Ce qu'il faut retenir
- Un film chinois à petit budget, réalisé par Lan Hongchun, qui a engrangé 255 millions d’euros de recettes au box-office chinois.
- L’histoire suit un jeune homme partant à la recherche de son grand-père en Thaïlande, explorant le thème des qiaopi — l’argent envoyé par les émigrés chinois à leur famille restée au pays.
- Le film sort en France le 2 septembre 2026, après avoir suscité un débat national en Chine et en Asie du Sud-Est.
Une success story inattendue pour un film modeste
Sur le papier, « Lettres d’amour de ma grand-mère » semblait destiné à une diffusion confidentielle. Réalisé avec des acteurs non professionnels et produit avec un budget limité, le film s’est pourtant transformé en un phénomène culturel. Selon le Quotidien du peuple (Renmin Ribao), quotidien officiel du Parti communiste chinois, de nombreux spectateurs ont été tellement émus qu’ils ont « vidé un demi-paquet de mouchoirs » devant l’écran. Interrogé par ce même journal, le cinéaste Lan Hongchun a expliqué que la puissance du récit tenait à sa « sincérité brute », un aspect souvent absent des productions chinoises contemporaines.
Le succès commercial a dépassé toutes les attentes. Avec plus de 255 millions d’euros de recettes en quelques mois, le film se classe parmi les plus gros succès du cinéma chinois de 2026. Un exploit d’autant plus remarquable qu’il a été réalisé sans le soutien des grands studios ni des stars hollywoodiennes, traditionnellement associées aux blockbusters.
Une intrigue qui résonne avec l’histoire migratoire chinoise
Le récit de « Lettres d’amour de ma grand-mère » s’articule autour d’un voyage initiatique. Le protagoniste, un jeune homme issu d’un village pauvre du sud de la Chine, se rend en Thaïlande pour retrouver les traces de son grand-père, parti en 1948. Là, il découvre la tradition des qiaopi, ces enveloppes contenant de l’argent que les Chinois émigrés envoyaient à leur famille restée au pays. Ce thème, à la fois historique et émotionnel, a touché un large public, notamment parmi les communautés chinoises de la diaspora.

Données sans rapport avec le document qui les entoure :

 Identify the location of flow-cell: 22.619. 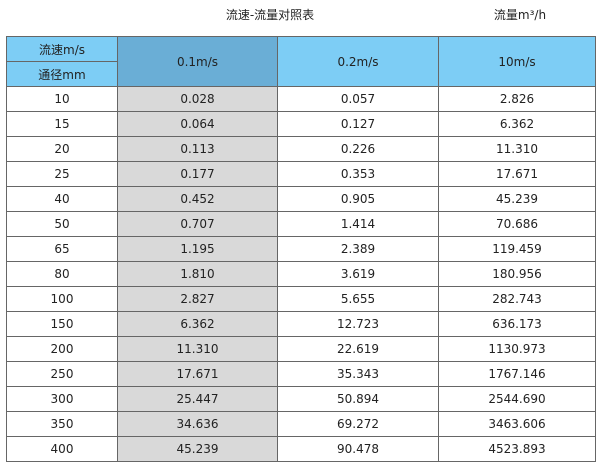
(358, 349).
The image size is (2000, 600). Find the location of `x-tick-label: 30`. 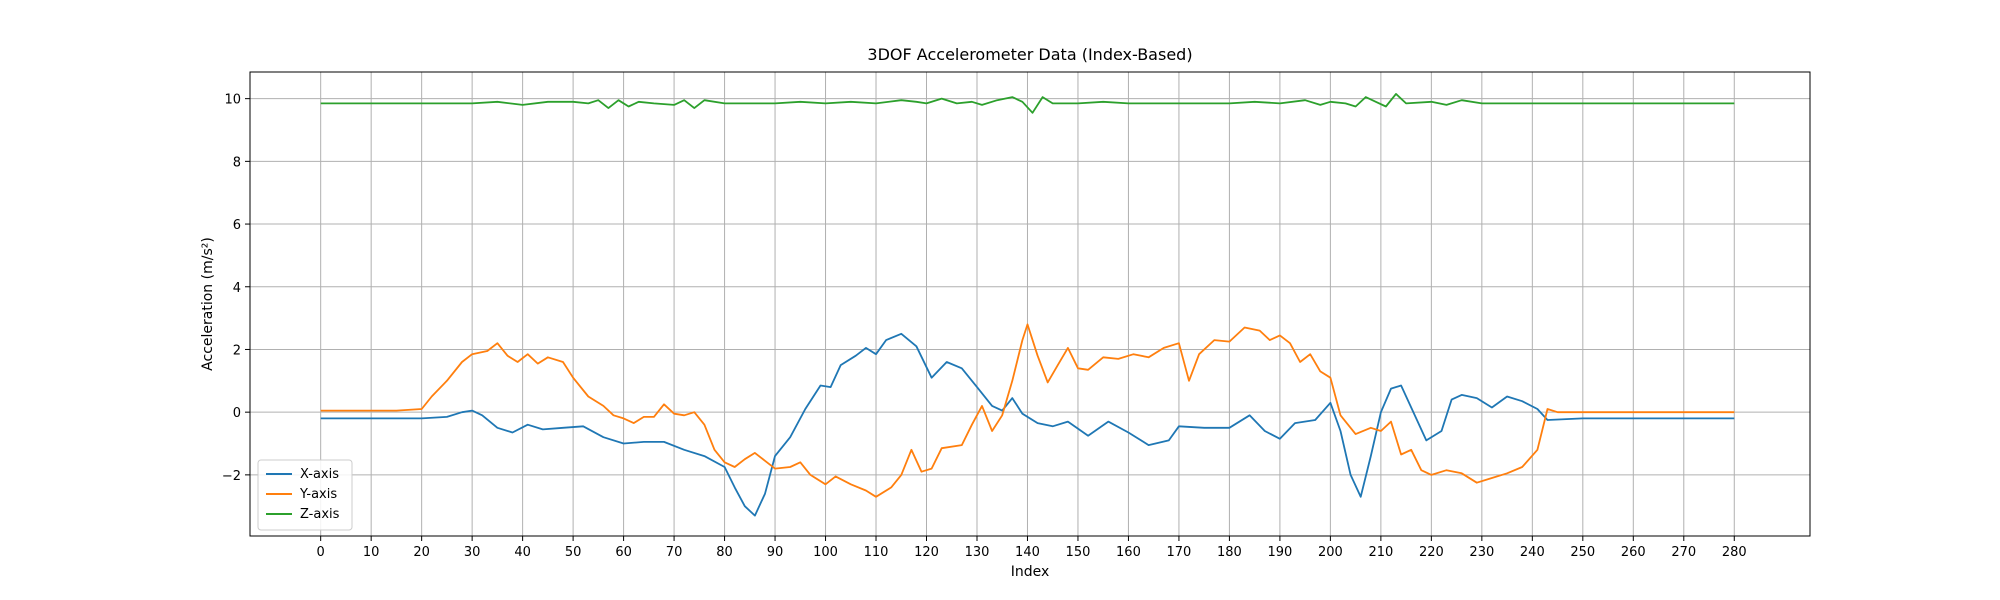

x-tick-label: 30 is located at coordinates (472, 552).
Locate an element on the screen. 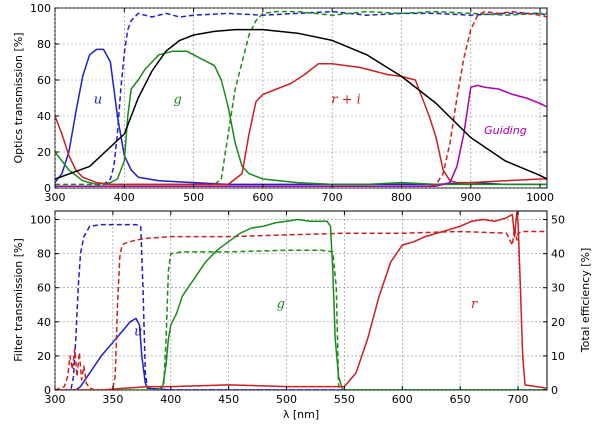  bottom-y2tick-label: 0 is located at coordinates (554, 390).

Comme le souligne Daniel Bastard, spécialiste de la diaspora chinoise cité par Courrier International, ce film s’inscrit dans une réflexion plus large sur l’identité et la mémoire collective. « Il pose une question essentielle : qu’est-ce que signifie être chinois aujourd’hui ? », a-t-il expliqué. Une interrogation qui a trouvé un écho particulier en Chine, où les débats sur la modernité et les racines culturelles sont souvent sensibles.

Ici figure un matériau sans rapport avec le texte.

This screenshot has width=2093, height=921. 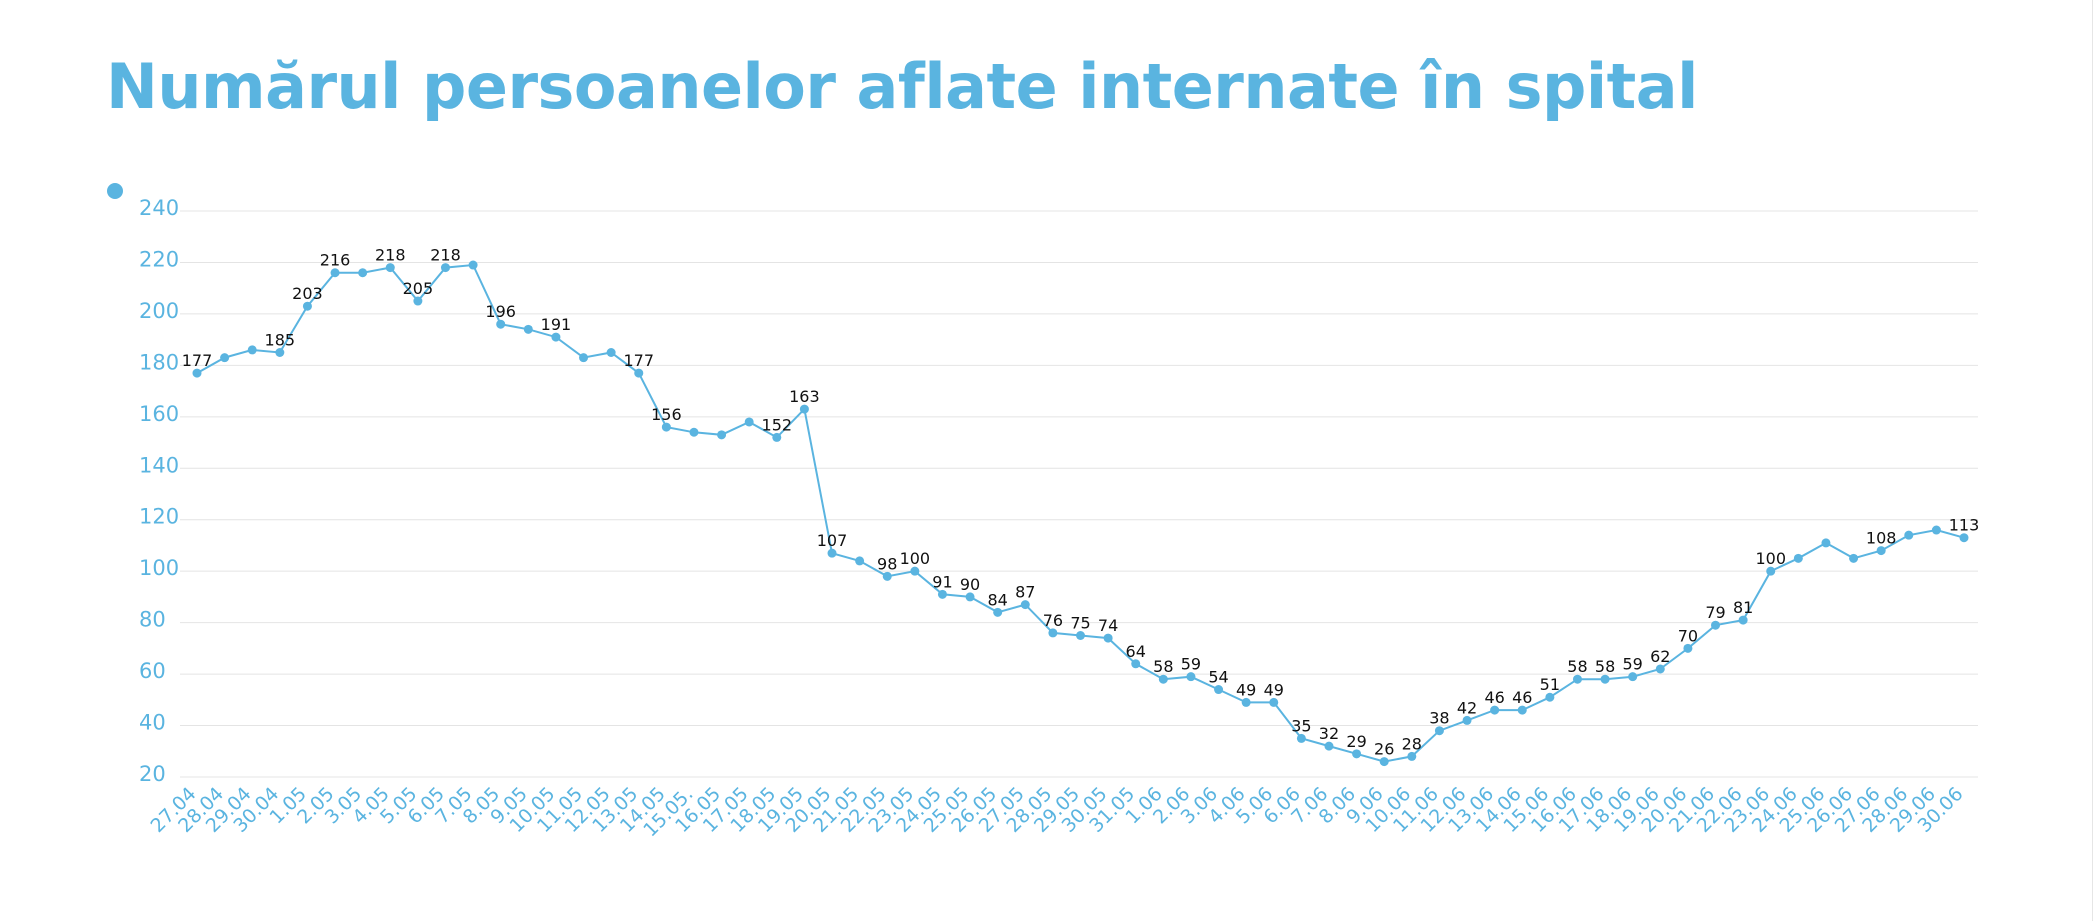 What do you see at coordinates (1356, 742) in the screenshot?
I see `data-label: 29` at bounding box center [1356, 742].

Une sortie en France pour prolonger le débat
Après son triomphe en Asie, le film arrive en France ce 2 septembre 2026, dans une version sous-titrée. Pour les spectateurs français, il offre une plongée dans un pan de l’histoire chinoise souvent méconnu, tout en soulevant des questions universelles sur l’exil, la transmission et la quête de soi. Les critiques, dans l’attente de sa sortie, ont salué sa « simplicité touchante » et son « réalisme poignant ».
Pour Lan Hongchun, ce succès inattendu représente une reconnaissance tardive. « Je ne m’attendais pas à un tel engouement », a-t-il confié. « Mais si ce film peut faire réfléchir les gens sur leur propre histoire, alors il aura atteint son but. »

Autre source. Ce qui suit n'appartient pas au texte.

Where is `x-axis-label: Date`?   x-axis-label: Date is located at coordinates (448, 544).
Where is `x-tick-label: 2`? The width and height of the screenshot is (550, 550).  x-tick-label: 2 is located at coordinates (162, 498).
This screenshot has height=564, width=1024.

En Chine, où les œuvres cinématographiques sont soumises à une censure stricte, la réussite de « Lettres d’amour de ma grand-mère » pourrait inciter d’autres réalisateurs indépendants à explorer des thèmes similaires, à condition de respecter les lignes rouges imposées par les autorités. Pour l’instant, le film continue d’alimenter les discussions en ligne et dans les médias, prouvant qu’un récit authentique et humain peut parfois triompher des codes commerciaux traditionnels.
Les qiaopi étaient des enveloppes contenant de l’argent liquide envoyées par les Chinois émigrés à leur famille restée au pays. Cette tradition, surtout répandue entre le XIXe et le milieu du XXe siècle, jouait un rôle économique et social majeur pour des millions de foyers chinois. Le film en fait un symbole des liens familiaux et de la transmission entre générations.